Due qualificazioni ai play-off negli ultimi due anni per Daniele Corvia. Vinti col Lecce (2007/08), persi con l'Empoli (2008/09, eliminato in semifinale dal Brescia): "Quest'anno – aggiunge il numero 9 giallorosso - il Lecce si potrebbe tranquillamente qualificare ai play-off. Occorre però cambiare mentalità e giocare con grinta e motivazioni. Tutto il contrario di quello che abbiamo fatto vedere a Piacenza. La squadra più forte del torneo? Forse il Torino è superiore a tutti".


Marco Montagna (in collaborazione con Alessio Calfapietra)
3 settembre 2009
TMW

giovedì 27 agosto 2009

Corvia: “Entro venerdì dovrei essere del Lecce”.

Sembra ormai imminente la chiusura della trattativa per il ritorno di Daniele Corvia a Lecce. “Ho già preparato le valigie e non vedo l’ora di ritornare nel posto in cui sono stato meglio da quando gioco a calcio – ha dichiarato al Nuovo Quotidiano di Puglia il 24enne attaccante di origine romana - Aspetto solo che qualcuno mi chiami e mi dica di partire verso il Salento”.
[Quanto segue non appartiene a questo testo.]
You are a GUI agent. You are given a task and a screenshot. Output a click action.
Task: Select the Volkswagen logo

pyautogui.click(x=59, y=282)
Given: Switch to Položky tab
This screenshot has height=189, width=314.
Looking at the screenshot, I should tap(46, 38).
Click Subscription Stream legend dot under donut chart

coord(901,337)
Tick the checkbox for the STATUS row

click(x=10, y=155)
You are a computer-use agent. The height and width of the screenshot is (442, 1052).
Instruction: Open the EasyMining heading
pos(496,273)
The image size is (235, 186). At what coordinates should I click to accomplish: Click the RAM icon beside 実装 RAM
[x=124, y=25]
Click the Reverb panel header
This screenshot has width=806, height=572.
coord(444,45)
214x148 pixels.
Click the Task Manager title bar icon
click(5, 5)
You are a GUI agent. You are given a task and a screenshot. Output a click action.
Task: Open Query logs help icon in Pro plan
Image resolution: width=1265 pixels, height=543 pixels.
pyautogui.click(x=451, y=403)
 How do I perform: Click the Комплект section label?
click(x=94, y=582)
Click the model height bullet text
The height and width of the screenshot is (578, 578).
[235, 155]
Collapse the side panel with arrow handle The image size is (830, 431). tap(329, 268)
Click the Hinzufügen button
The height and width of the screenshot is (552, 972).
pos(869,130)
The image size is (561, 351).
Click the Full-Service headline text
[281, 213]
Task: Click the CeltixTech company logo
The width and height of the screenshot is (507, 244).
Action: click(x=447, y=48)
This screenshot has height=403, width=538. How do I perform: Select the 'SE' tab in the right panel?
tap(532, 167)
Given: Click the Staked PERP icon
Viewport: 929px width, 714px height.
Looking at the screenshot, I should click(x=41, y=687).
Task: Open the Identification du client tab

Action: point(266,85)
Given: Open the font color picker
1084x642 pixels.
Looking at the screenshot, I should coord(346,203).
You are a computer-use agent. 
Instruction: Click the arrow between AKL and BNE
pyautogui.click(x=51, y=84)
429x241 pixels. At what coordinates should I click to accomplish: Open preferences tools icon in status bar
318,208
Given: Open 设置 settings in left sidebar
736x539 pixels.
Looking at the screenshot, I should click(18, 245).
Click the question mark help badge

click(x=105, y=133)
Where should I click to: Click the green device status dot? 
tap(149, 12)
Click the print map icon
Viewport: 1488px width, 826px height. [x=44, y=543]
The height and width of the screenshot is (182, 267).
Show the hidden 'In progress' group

Per Corvia, si prospetta un acquisto a titolo definitivo: “Quando mi ha chiamato il ds Angelozzi per la prima volta, si parlava di un prestito. Avrei accettato di corsa anche questa modalità, pur preferendo il trasferimento a titolo definitivo, che è l’attuale offerta del club di Semeraro. Nel Salento – continua Corvia – mi consacrerò perché è un posto ideale per lavorare e raccogliere risultati.”

La trattativa è in via di definizione: “Entro venerdì dovrei firmare – conferma l’ex attaccante di Empoli, Siena e Ternana -. Ho fatto il ritiro col Siena, anche se non ho potuto giocare le amichevoli. Mi serve, comunque, poco tempo per entrare in condizione. Lecce-Ancona? L’ho vista in tv, la squadra giallorossa ha giocato e benissimo e sono sicuro che con Baclet faremo grandi cose insieme”.